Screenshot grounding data

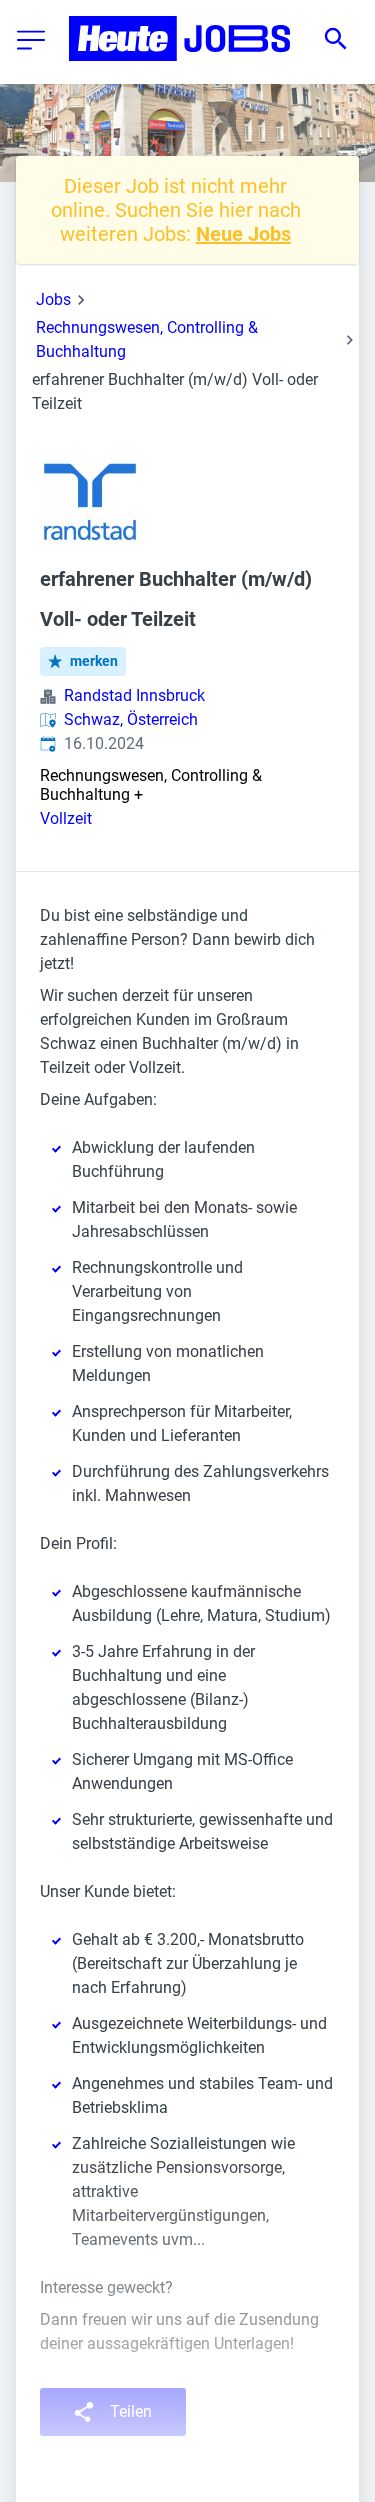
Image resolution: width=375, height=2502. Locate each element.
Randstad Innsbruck (134, 695)
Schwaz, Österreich (131, 719)
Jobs (53, 299)
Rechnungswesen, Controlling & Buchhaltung (147, 339)
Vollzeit (66, 818)
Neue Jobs (243, 234)
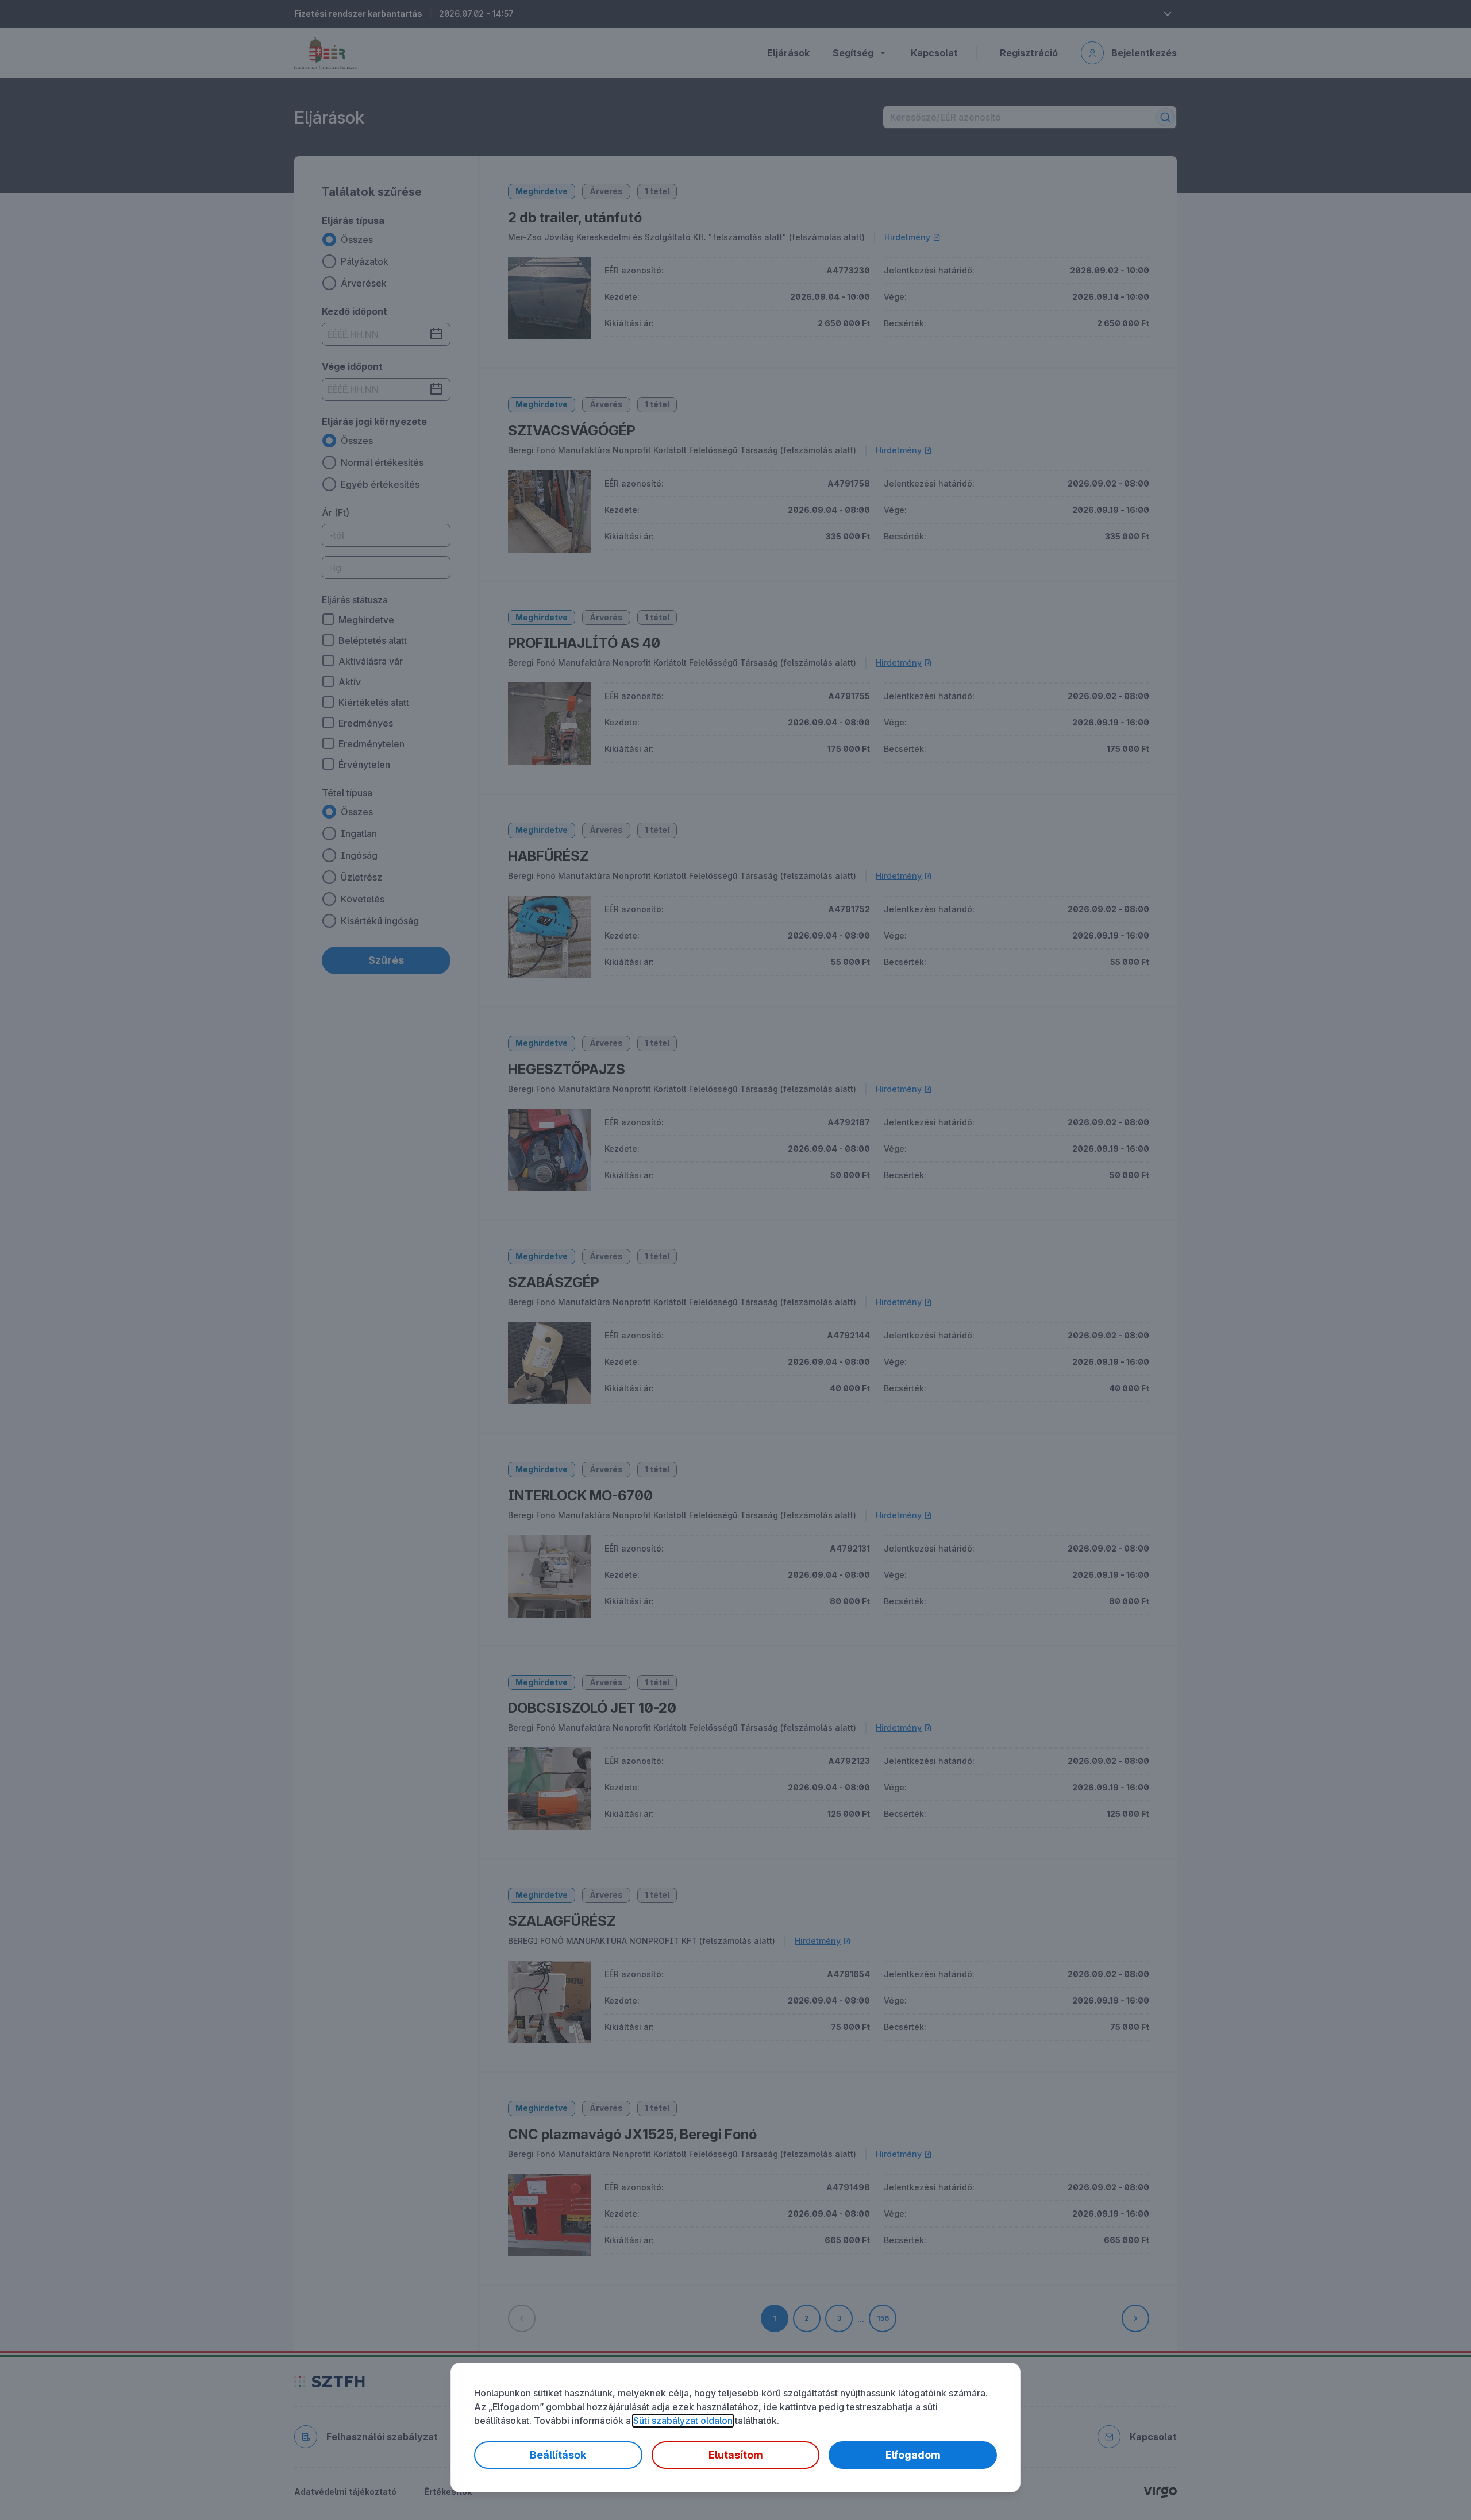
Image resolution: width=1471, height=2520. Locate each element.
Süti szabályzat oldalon (683, 2420)
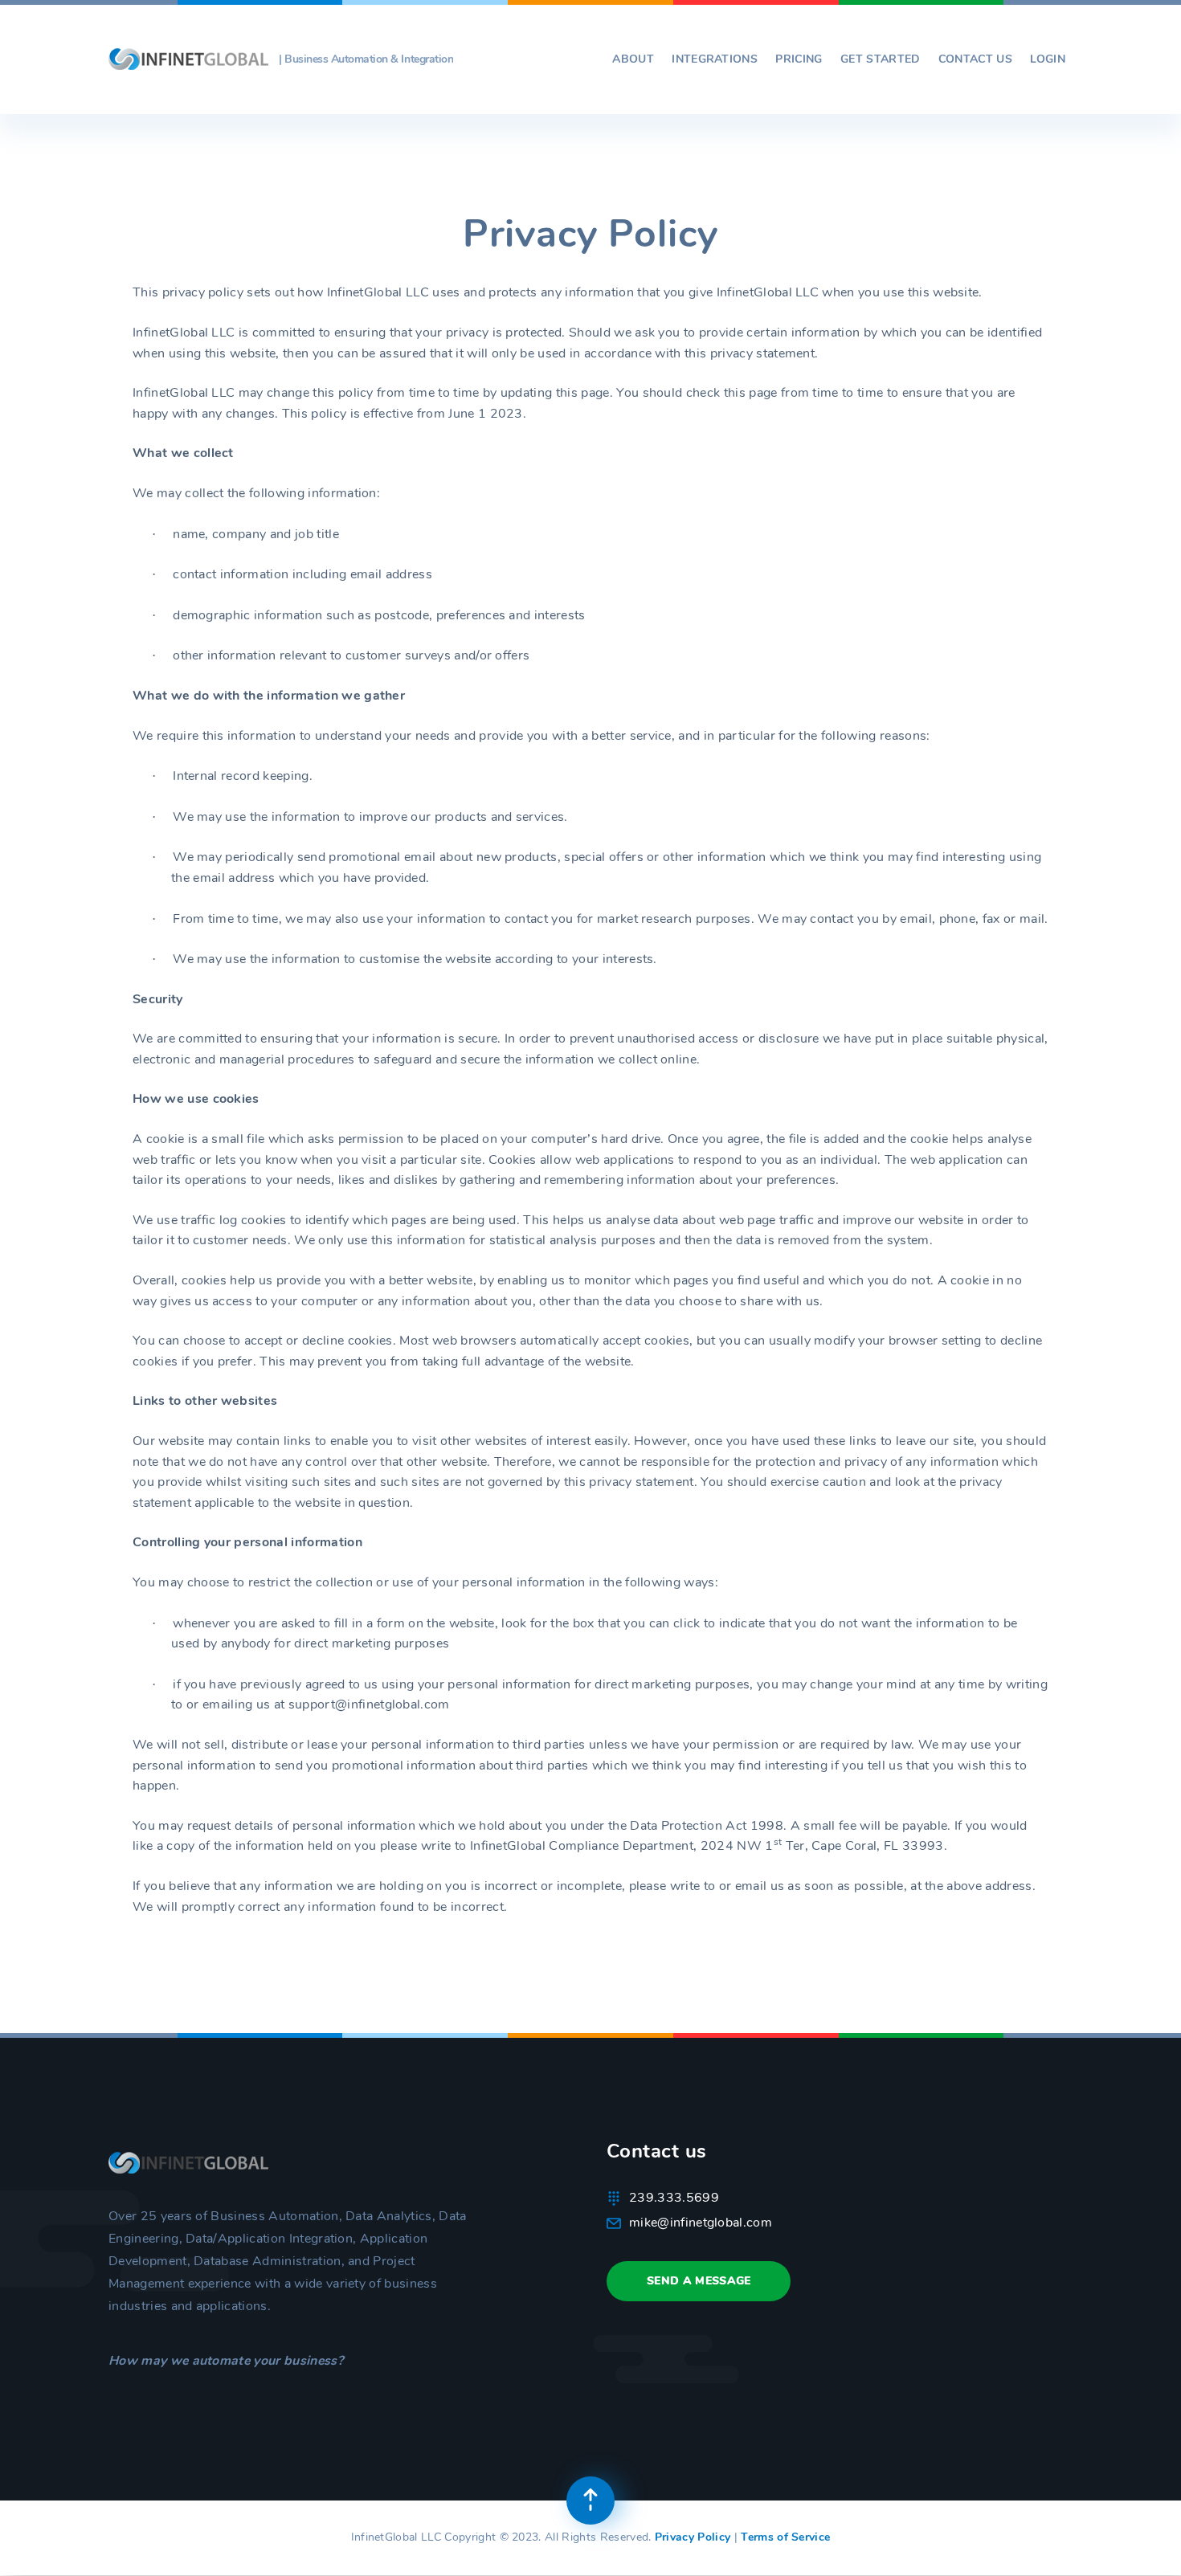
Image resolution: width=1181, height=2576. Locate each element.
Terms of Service (785, 2537)
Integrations (715, 59)
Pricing (798, 59)
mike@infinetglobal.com (700, 2222)
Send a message (698, 2280)
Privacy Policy (692, 2537)
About (633, 59)
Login (1047, 59)
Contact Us (975, 59)
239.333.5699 (674, 2198)
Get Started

Task requirements
When copying from the data above, print only the lines from the line containing "Rechnungswesen, Controlling &" to the line containing "Send a message (698, 2280)", exactly, and leave the pictures out.

Output
Rechnungswesen, Controlling & Buchhaltung (147, 339)
Vollzeit (66, 818)
Neue Jobs (243, 234)
Image resolution: width=1471, height=2520. Locate each element.
Süti szabályzat oldalon (683, 2420)
Image resolution: width=1181, height=2576. Locate each element.
Terms of Service (785, 2537)
Integrations (715, 59)
Pricing (798, 59)
mike@infinetglobal.com (700, 2222)
Send a message (698, 2280)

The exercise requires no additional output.